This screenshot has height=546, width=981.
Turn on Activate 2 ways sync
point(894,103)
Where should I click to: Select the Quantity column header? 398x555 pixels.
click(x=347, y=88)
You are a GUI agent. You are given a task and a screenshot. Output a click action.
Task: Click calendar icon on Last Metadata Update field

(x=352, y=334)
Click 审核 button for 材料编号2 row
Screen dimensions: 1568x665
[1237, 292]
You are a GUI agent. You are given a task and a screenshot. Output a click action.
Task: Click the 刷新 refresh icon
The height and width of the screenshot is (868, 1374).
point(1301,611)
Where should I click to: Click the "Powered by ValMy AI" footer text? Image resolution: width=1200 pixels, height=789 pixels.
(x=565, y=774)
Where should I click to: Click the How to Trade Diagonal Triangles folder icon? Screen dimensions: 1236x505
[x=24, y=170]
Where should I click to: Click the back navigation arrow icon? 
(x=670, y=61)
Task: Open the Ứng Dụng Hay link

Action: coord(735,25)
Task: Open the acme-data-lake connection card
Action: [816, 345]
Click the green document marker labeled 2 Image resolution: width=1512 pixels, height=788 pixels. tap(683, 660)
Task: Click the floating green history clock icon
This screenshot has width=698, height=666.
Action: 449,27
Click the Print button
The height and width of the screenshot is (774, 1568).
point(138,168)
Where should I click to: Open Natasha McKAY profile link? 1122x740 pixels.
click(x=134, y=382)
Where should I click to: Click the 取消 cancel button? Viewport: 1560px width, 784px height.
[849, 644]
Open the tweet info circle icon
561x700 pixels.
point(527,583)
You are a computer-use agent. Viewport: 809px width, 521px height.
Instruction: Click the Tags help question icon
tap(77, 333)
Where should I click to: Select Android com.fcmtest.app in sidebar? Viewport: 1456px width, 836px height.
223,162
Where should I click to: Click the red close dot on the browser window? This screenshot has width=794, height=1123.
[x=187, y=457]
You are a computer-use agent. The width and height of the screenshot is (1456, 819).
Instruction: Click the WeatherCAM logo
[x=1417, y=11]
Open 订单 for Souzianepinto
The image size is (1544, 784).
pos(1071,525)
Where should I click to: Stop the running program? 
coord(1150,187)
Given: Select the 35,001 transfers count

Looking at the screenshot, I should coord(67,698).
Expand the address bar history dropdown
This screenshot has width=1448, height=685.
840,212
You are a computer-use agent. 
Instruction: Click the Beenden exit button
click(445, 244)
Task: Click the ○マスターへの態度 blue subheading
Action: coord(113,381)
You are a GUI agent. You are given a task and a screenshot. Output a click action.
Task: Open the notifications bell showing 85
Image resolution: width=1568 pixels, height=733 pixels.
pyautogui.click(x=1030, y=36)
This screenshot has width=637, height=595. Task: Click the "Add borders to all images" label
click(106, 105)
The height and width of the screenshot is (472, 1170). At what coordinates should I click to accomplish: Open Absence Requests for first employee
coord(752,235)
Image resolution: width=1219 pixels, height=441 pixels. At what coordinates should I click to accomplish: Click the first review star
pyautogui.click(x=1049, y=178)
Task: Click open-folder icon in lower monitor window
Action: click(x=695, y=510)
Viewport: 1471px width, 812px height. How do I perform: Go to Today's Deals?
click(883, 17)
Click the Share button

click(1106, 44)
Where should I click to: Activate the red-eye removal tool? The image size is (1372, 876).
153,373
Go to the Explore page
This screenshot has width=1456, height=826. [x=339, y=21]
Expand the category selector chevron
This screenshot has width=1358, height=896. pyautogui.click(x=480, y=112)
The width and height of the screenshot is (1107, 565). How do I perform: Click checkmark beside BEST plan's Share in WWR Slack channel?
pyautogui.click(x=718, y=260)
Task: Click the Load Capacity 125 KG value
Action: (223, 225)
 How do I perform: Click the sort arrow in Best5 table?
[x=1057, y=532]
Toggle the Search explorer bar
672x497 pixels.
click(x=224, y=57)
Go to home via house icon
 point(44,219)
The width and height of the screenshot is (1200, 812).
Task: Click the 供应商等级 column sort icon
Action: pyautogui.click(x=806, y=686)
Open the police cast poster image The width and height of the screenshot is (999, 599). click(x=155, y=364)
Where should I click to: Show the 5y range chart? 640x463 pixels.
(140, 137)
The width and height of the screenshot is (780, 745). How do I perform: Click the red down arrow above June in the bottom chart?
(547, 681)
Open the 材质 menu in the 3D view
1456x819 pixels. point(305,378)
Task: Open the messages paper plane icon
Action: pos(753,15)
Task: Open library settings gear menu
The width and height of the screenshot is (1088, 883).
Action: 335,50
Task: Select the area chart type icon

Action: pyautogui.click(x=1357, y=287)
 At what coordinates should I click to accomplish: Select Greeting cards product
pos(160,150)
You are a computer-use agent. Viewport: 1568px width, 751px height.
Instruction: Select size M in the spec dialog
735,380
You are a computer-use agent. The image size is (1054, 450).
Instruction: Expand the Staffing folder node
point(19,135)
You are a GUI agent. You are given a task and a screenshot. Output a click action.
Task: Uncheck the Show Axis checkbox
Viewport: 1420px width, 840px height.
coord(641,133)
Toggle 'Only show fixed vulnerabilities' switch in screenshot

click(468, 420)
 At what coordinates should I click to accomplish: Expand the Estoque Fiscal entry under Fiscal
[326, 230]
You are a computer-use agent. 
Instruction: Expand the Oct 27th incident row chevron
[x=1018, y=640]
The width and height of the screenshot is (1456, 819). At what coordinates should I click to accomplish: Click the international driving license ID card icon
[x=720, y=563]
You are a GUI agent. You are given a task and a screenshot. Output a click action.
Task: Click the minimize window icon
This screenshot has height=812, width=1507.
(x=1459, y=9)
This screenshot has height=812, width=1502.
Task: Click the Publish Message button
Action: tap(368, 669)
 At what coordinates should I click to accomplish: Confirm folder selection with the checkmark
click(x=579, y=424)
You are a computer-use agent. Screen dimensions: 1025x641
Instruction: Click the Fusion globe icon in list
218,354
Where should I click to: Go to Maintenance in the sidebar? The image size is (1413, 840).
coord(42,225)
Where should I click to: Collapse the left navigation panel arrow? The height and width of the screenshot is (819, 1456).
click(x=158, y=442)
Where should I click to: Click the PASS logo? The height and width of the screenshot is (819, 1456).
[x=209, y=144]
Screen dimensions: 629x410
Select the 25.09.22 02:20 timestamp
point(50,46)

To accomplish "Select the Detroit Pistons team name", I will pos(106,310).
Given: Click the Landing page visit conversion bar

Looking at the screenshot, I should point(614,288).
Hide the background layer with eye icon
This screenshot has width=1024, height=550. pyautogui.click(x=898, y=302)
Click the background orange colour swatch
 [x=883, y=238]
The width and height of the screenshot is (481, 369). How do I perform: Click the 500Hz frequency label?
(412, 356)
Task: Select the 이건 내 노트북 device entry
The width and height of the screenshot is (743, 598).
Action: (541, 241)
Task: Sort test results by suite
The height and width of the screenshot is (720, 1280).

☆ ☆ ☆ ☆

◆ **GOAL OF THE EXERCISE**
Update all of the records above by replacing each occurrence of "Where should I click to" with "Which point should I click to". Keep every other part unchanged.

◆ **SOLUTION FOR THIS PROBLEM**
This screenshot has height=546, width=981.
Turn on Activate 2 ways sync
point(894,103)
Which point should I click to: Select the Quantity column header? 398x555 pixels.
click(x=347, y=88)
You are a GUI agent. You are given a task and a screenshot. Output a click action.
Task: Click calendar icon on Last Metadata Update field

(x=352, y=334)
Click 审核 button for 材料编号2 row
Screen dimensions: 1568x665
[1237, 292]
You are a GUI agent. You are given a task and a screenshot. Output a click action.
Task: Click the 刷新 refresh icon
The height and width of the screenshot is (868, 1374).
point(1301,611)
Which point should I click to: Click the "Powered by ValMy AI" footer text? Image resolution: width=1200 pixels, height=789 pixels.
(x=565, y=774)
Which point should I click to: Click the How to Trade Diagonal Triangles folder icon? Screen dimensions: 1236x505
[x=24, y=170]
Which point should I click to: Click the back navigation arrow icon? 
(x=670, y=61)
Task: Open the Ứng Dụng Hay link

Action: coord(735,25)
Task: Open the acme-data-lake connection card
Action: [816, 345]
Click the green document marker labeled 2 Image resolution: width=1512 pixels, height=788 pixels. tap(683, 660)
Task: Click the floating green history clock icon
This screenshot has width=698, height=666.
Action: 449,27
Click the Print button
The height and width of the screenshot is (774, 1568).
point(138,168)
Which point should I click to: Open Natasha McKAY profile link? 1122x740 pixels.
click(x=134, y=382)
Which point should I click to: Click the 取消 cancel button? Viewport: 1560px width, 784px height.
[849, 644]
Open the tweet info circle icon
561x700 pixels.
point(527,583)
You are a computer-use agent. Viewport: 809px width, 521px height.
Instruction: Click the Tags help question icon
tap(77, 333)
Which point should I click to: Select Android com.fcmtest.app in sidebar? Viewport: 1456px width, 836px height.
223,162
Which point should I click to: Click the red close dot on the browser window? This screenshot has width=794, height=1123.
[x=187, y=457]
You are a computer-use agent. The width and height of the screenshot is (1456, 819).
Instruction: Click the WeatherCAM logo
[x=1417, y=11]
Open 订单 for Souzianepinto
The image size is (1544, 784).
pos(1071,525)
Which point should I click to: Stop the running program? 
coord(1150,187)
Given: Select the 35,001 transfers count

Looking at the screenshot, I should coord(67,698).
Expand the address bar history dropdown
This screenshot has width=1448, height=685.
840,212
You are a computer-use agent. 
Instruction: Click the Beenden exit button
click(445, 244)
Task: Click the ○マスターへの態度 blue subheading
Action: coord(113,381)
You are a GUI agent. You are given a task and a screenshot. Output a click action.
Task: Open the notifications bell showing 85
Image resolution: width=1568 pixels, height=733 pixels.
pyautogui.click(x=1030, y=36)
This screenshot has width=637, height=595. Task: Click the "Add borders to all images" label
click(106, 105)
The height and width of the screenshot is (472, 1170). At what coordinates should I click to accomplish: Open Absence Requests for first employee
coord(752,235)
Image resolution: width=1219 pixels, height=441 pixels. At what coordinates should I click to accomplish: Click the first review star
pyautogui.click(x=1049, y=178)
Task: Click open-folder icon in lower monitor window
Action: click(x=695, y=510)
Viewport: 1471px width, 812px height. How do I perform: Go to Today's Deals?
click(883, 17)
Click the Share button

click(1106, 44)
Which point should I click to: Activate the red-eye removal tool? The image size is (1372, 876).
153,373
Go to the Explore page
This screenshot has width=1456, height=826. [x=339, y=21]
Expand the category selector chevron
This screenshot has width=1358, height=896. pyautogui.click(x=480, y=112)
The width and height of the screenshot is (1107, 565). How do I perform: Click checkmark beside BEST plan's Share in WWR Slack channel?
pyautogui.click(x=718, y=260)
Task: Click the Load Capacity 125 KG value
Action: (223, 225)
 How do I perform: Click the sort arrow in Best5 table?
[x=1057, y=532]
Toggle the Search explorer bar
672x497 pixels.
click(x=224, y=57)
Go to home via house icon
 point(44,219)
The width and height of the screenshot is (1200, 812).
Task: Click the 供应商等级 column sort icon
Action: pyautogui.click(x=806, y=686)
Open the police cast poster image The width and height of the screenshot is (999, 599). click(x=155, y=364)
Which point should I click to: Show the 5y range chart? 640x463 pixels.
(140, 137)
The width and height of the screenshot is (780, 745). How do I perform: Click the red down arrow above June in the bottom chart?
(547, 681)
Open the 材质 menu in the 3D view
1456x819 pixels. point(305,378)
Task: Open the messages paper plane icon
Action: pos(753,15)
Task: Open library settings gear menu
The width and height of the screenshot is (1088, 883).
Action: 335,50
Task: Select the area chart type icon

Action: pyautogui.click(x=1357, y=287)
 At what coordinates should I click to accomplish: Select Greeting cards product
pos(160,150)
You are a computer-use agent. Viewport: 1568px width, 751px height.
Instruction: Select size M in the spec dialog
735,380
You are a computer-use agent. The image size is (1054, 450).
Instruction: Expand the Staffing folder node
point(19,135)
You are a GUI agent. You are given a task and a screenshot. Output a click action.
Task: Uncheck the Show Axis checkbox
Viewport: 1420px width, 840px height.
coord(641,133)
Toggle 'Only show fixed vulnerabilities' switch in screenshot

click(468, 420)
 At what coordinates should I click to accomplish: Expand the Estoque Fiscal entry under Fiscal
[326, 230]
You are a computer-use agent. 
Instruction: Expand the Oct 27th incident row chevron
[x=1018, y=640]
The width and height of the screenshot is (1456, 819). At what coordinates should I click to accomplish: Click the international driving license ID card icon
[x=720, y=563]
You are a GUI agent. You are given a task and a screenshot. Output a click action.
Task: Click the minimize window icon
This screenshot has height=812, width=1507.
(x=1459, y=9)
This screenshot has height=812, width=1502.
Task: Click the Publish Message button
Action: tap(368, 669)
 At what coordinates should I click to accomplish: Confirm folder selection with the checkmark
click(x=579, y=424)
You are a computer-use agent. Screen dimensions: 1025x641
Instruction: Click the Fusion globe icon in list
218,354
Which point should I click to: Go to Maintenance in the sidebar? The image size is (1413, 840).
coord(42,225)
Which point should I click to: Collapse the left navigation panel arrow? The height and width of the screenshot is (819, 1456).
click(x=158, y=442)
Which point should I click to: Click the PASS logo? The height and width of the screenshot is (819, 1456).
[x=209, y=144]
Screen dimensions: 629x410
Select the 25.09.22 02:20 timestamp
point(50,46)

To accomplish "Select the Detroit Pistons team name", I will pos(106,310).
Given: Click the Landing page visit conversion bar

Looking at the screenshot, I should point(614,288).
Hide the background layer with eye icon
This screenshot has width=1024, height=550. pyautogui.click(x=898, y=302)
Click the background orange colour swatch
 [x=883, y=238]
The width and height of the screenshot is (481, 369). How do I perform: Click the 500Hz frequency label?
(412, 356)
Task: Select the 이건 내 노트북 device entry
The width and height of the screenshot is (743, 598).
Action: (541, 241)
Task: Sort test results by suite
The height and width of the screenshot is (720, 1280).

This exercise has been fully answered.